--- Start Provided data ---

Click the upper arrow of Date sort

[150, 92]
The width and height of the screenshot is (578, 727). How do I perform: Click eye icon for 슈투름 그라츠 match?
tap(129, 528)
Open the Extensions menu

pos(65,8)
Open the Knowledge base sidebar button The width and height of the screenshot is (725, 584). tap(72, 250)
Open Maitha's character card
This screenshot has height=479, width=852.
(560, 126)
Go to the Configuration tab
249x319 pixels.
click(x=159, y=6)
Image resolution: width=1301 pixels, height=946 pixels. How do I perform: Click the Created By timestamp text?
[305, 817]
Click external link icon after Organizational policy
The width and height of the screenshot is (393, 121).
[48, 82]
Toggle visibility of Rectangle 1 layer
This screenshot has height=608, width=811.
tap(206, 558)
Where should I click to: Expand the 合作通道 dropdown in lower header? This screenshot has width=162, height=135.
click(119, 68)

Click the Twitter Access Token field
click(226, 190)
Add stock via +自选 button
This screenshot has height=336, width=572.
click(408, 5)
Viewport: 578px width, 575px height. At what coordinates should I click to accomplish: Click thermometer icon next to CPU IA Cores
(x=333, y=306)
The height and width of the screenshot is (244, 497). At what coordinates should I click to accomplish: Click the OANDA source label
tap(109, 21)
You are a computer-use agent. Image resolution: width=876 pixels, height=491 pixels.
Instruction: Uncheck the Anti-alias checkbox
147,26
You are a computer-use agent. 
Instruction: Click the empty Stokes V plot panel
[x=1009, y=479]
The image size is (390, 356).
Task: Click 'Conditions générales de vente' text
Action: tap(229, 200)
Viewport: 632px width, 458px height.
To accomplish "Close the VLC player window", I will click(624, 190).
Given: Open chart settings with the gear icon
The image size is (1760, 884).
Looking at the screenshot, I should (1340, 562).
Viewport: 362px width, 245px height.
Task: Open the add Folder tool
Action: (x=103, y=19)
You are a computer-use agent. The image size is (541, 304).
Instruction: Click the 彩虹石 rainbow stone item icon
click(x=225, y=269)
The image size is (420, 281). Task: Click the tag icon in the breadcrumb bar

--- End Provided data ---

▶ Your goal
Reproduce all of the data above, swapping every occurrence of "Instruction" for "Command" and leaving everything else unchanged.

▶ Answer to the exercise
Click the upper arrow of Date sort

[150, 92]
The width and height of the screenshot is (578, 727). How do I perform: Click eye icon for 슈투름 그라츠 match?
tap(129, 528)
Open the Extensions menu

pos(65,8)
Open the Knowledge base sidebar button The width and height of the screenshot is (725, 584). tap(72, 250)
Open Maitha's character card
This screenshot has height=479, width=852.
(560, 126)
Go to the Configuration tab
249x319 pixels.
click(x=159, y=6)
Image resolution: width=1301 pixels, height=946 pixels. How do I perform: Click the Created By timestamp text?
[305, 817]
Click external link icon after Organizational policy
The width and height of the screenshot is (393, 121).
[48, 82]
Toggle visibility of Rectangle 1 layer
This screenshot has height=608, width=811.
tap(206, 558)
Where should I click to: Expand the 合作通道 dropdown in lower header? This screenshot has width=162, height=135.
click(119, 68)

Click the Twitter Access Token field
click(226, 190)
Add stock via +自选 button
This screenshot has height=336, width=572.
click(408, 5)
Viewport: 578px width, 575px height. At what coordinates should I click to accomplish: Click thermometer icon next to CPU IA Cores
(x=333, y=306)
The height and width of the screenshot is (244, 497). At what coordinates should I click to accomplish: Click the OANDA source label
tap(109, 21)
You are a computer-use agent. Image resolution: width=876 pixels, height=491 pixels.
Command: Uncheck the Anti-alias checkbox
147,26
You are a computer-use agent. 
Command: Click the empty Stokes V plot panel
[x=1009, y=479]
The image size is (390, 356).
Task: Click 'Conditions générales de vente' text
Action: tap(229, 200)
Viewport: 632px width, 458px height.
To accomplish "Close the VLC player window", I will click(624, 190).
Given: Open chart settings with the gear icon
The image size is (1760, 884).
Looking at the screenshot, I should (1340, 562).
Viewport: 362px width, 245px height.
Task: Open the add Folder tool
Action: (x=103, y=19)
You are a computer-use agent. The image size is (541, 304).
Command: Click the 彩虹石 rainbow stone item icon
click(x=225, y=269)
The image size is (420, 281). Task: Click the tag icon in the breadcrumb bar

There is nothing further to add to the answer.